I would like a recipe for making the meatballs and the sauce. I'm not afraid of mushrooms.
Here I have been lurking in the background this week, but I can't resist. My Swedish grandma used to make these in her roaster oven. Note: No mushrooms, no cream of mushroom soup.
She'd take equal parts of ground beef, ground pork, ground veal. If she had leftover mashed potatoes, she'd use those (how much, well, I'm guessing about 1/3 of the amount of meat--it was a "by feel, by golly" thing). If she didn't have leftover mashed potatoes, she take some (about 3-4) slices of homemade white bread and soak those in cream/whole milk.

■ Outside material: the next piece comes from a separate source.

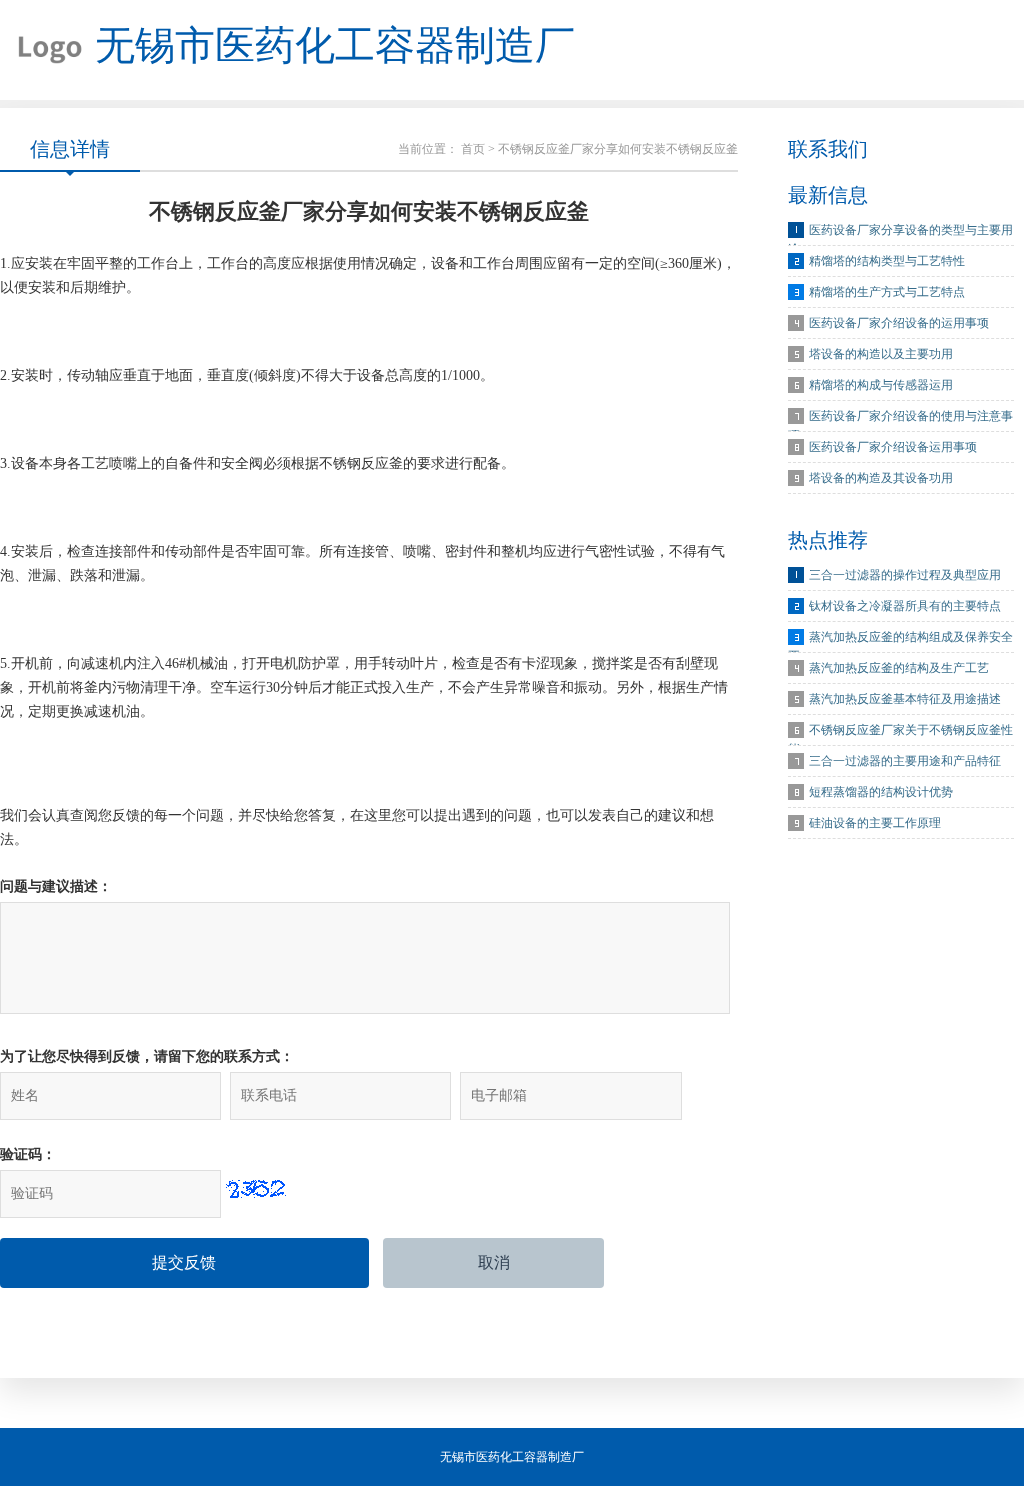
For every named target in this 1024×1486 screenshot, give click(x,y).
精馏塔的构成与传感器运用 (881, 385)
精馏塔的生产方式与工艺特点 (887, 292)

Let that soak for at least 10 minutes. Squeeze 1/2 of the milk out and set aside. Saute 1/2 onion, chopped, in butter. Combine the meats, bread (kinda torn up in pieces), the milk/cream. a beaten egg (or 2--depending on how much meat you had, how dry it was, and how big the eggs were) and seasoning. She'd use dry dill weed, celery salt, dried parsley, a bit of powdered ginger, nutmeg, salt and pepper. She'd mix everything together, adding some dry bread crumbs if it was too wet. She'd form the meat into balls, roll them in seasoned flour, and brown them. She'd then put them into the roaster oven with some beef stock, and let that cook for about 30 or so minutes at about 300 in her roaster oven. She'd remove the meatballs and thicken the sauce with the set aside cream/milk and some flour to make the gravy, adjust the seasonings, and add some lingonberry/pincherry jelly or cranberry sauce (about 2T) and some grated gjetost cheese.
There are at least a hundred different ways to make Swedish meatballs. This is as close as I can get to my grandma's recipe to share it--I do it by taste and by golly and they end up just like Grandma made.
Even if you don't like nutmeg, don't leave it out.
This is a "duck knows how to swim in water" recipe. I can't really describe it, it is almost instinctive because it was one of the first things grandma taught me to make when I was 8/9 years old (and I'm a lot older than that now).
The best recipe I've ever found for them is in Cooks Illustrated, Jan 2009. It's been reprinted in some of their consolidated books, and I think it's on their website. They also use a panade, but their technique is something I had never seen before.
I'm pretty sure I've saved the recipe in Living Cookbook, so I can pull it out later if you're interested.
Thanks, Silversage! I looked and I have a Cook's Illustrated cookbook from 2011 with a Swedish Meatball recipe. I'll try that one, too!
Are mushrooms ever used in the gravy for Swedish Meatballs?
They might be tonight
I was just wondering if it changed the recipe to something else and I couldn't call them "Swedish Meatballs", the food police might get me.
Sauce ingredients:
3 dl of gravy
1 stock cube
2 tbsp of wheat flour
1 dl of milk or water
1/2-1 tsp of Chinese style soy sauce
2-3 tbsp of cream
Intructions:
Put hot water in the frying pan after finishing frying the meatballs, to make the gravy. Put the gravy in a pot, and add the stock cube and let it dissolve. Mix the flour and the milk or water. Add that mix to the pot while stirring. Boil for about five minutes. Put in the soy and cream to your taste and season if needed.
If there is something unclear don't hesitate to ask me. English is not my native language, and I had to look up some cooking terms. Please tell me if I am making language mistakes. HTH!
Ezil, first, Welcome to DC! You English is fine.
you say 3dl gravy, above...does this mean the liquid left in the pan from frying the meatballs?
Thank You
Exactly! You put some hot water in the pan to "make" some gravy. But the sauce can also be made without gravy. A stock cube is usually enough to get taste. If you want to make it without the gravy you can just put water instead. I often make it like that.
We call that "deglazing the pan." You add the water and use a spatula to scrape up the delicious browned bits (fond) from the bottom of the pan and incorporate them into the sauce
Ezil, your English is great.
I will point out that we usually call a sauce a gravy if it is thickened, usually with something starchy like flour or corn starch. There is a notable exception. Red gravy is the term used by some people to refer to what the rest of us call tomato sauce.